Cette stratégie explique, selon elle, pourquoi "la désinformation joue un rôle aussi important" et que de nombreux "électeurs républicains [...] vivent dans un monde imaginaire où Trump a remporté haut la main l'élection de 2020, qui leur a été volée."
Un nihilisme réactionnaire alimenté par les inégalités
Katherine Stewart qualifie finalement cette idéologie de "nihilisme réactionnaire" car "au lieu de promouvoir le progrès, il s'agit d'un mouvement qui met l'accent sur un retour à une version imaginaire d'un passé prétendument meilleur" et qu'il "se définit mieux en termes de ce qu'il souhaite détruire plutôt que de ce qu'il propose de créer."
L'analyse de la journaliste établit un lien entre cette montée en puissance et "l'explosion des inégalités" qui "a largement contribué à la vague de déraison qui a balayé notre vie politique et notre culture.

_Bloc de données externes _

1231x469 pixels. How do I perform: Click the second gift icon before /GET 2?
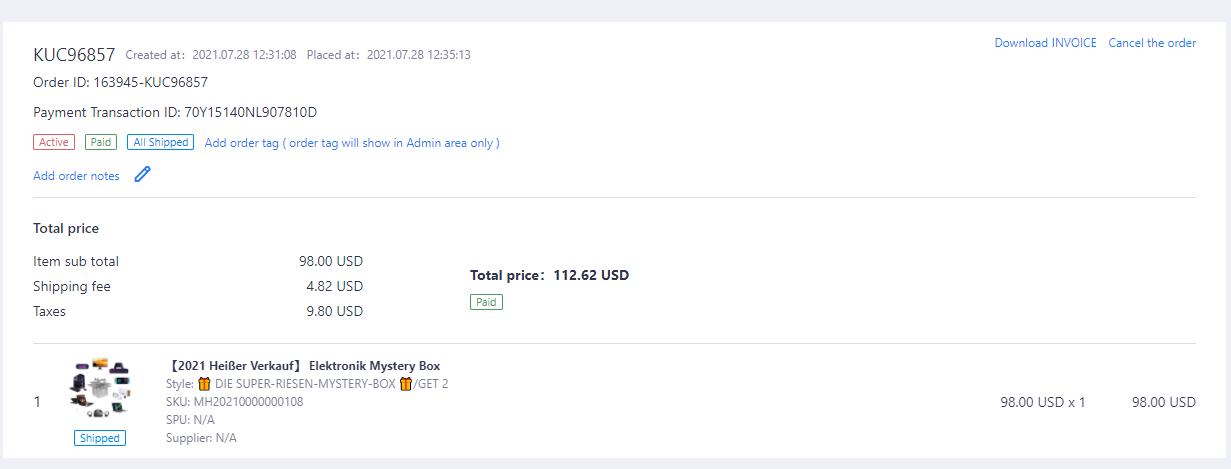click(406, 384)
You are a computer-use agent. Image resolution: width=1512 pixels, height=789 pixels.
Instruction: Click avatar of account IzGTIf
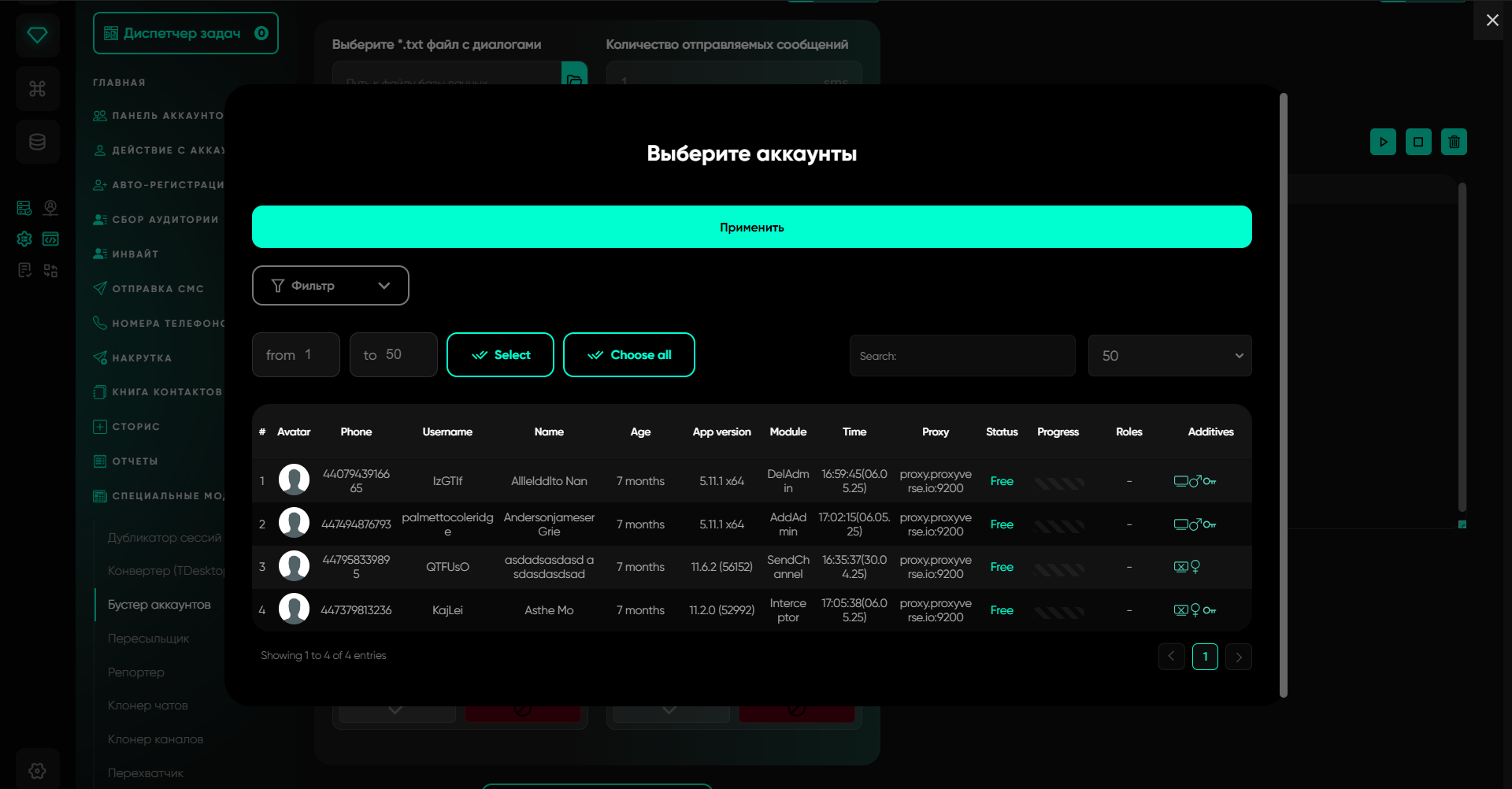[294, 480]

Elle a fracturé notre foi dans le bien commun."
Stewart conclut néanmoins en pointant une contradiction potentielle au sein de cette coalition : "un conflit pourrait éclater au sein du mouvement nationaliste chrétien. La base et les bailleurs de fonds ne partagent pas les mêmes opinions. Les grands donateurs se soucient peu en vérité des guerres culturelles ou des 'valeurs familiales'. Leur priorité reste la préservation d'une politique économique qui va justifier et accroître la concentration massive de la richesse."